## TASK OBJECTIVE
Report the number of lines in the data where the word "height" appears, and add no other text.

## DATA FOR THIS EXERCISE
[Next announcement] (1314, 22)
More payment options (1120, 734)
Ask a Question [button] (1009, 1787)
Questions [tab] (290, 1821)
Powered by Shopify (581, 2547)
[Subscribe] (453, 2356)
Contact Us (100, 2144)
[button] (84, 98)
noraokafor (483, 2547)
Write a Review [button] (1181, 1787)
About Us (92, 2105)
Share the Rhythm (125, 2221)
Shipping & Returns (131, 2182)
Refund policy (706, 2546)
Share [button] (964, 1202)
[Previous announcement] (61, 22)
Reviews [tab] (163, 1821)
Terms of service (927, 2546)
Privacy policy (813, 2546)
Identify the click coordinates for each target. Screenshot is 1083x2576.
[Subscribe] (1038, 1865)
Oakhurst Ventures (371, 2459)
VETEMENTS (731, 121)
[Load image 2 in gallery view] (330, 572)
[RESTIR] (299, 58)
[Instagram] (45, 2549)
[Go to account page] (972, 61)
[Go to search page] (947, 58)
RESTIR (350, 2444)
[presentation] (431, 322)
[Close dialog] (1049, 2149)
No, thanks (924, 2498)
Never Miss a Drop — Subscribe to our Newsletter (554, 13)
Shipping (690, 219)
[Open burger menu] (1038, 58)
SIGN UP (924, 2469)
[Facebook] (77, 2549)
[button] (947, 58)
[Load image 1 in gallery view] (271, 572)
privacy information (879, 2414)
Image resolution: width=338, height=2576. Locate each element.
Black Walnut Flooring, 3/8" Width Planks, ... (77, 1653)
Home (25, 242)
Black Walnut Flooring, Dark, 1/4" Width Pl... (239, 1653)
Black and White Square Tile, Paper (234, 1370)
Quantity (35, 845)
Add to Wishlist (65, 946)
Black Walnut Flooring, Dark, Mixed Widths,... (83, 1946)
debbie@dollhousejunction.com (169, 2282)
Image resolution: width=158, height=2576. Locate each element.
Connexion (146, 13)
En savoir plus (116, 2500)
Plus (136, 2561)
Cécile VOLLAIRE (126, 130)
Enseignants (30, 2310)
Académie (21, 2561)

## OUTPUT OF THE EXERCISE
2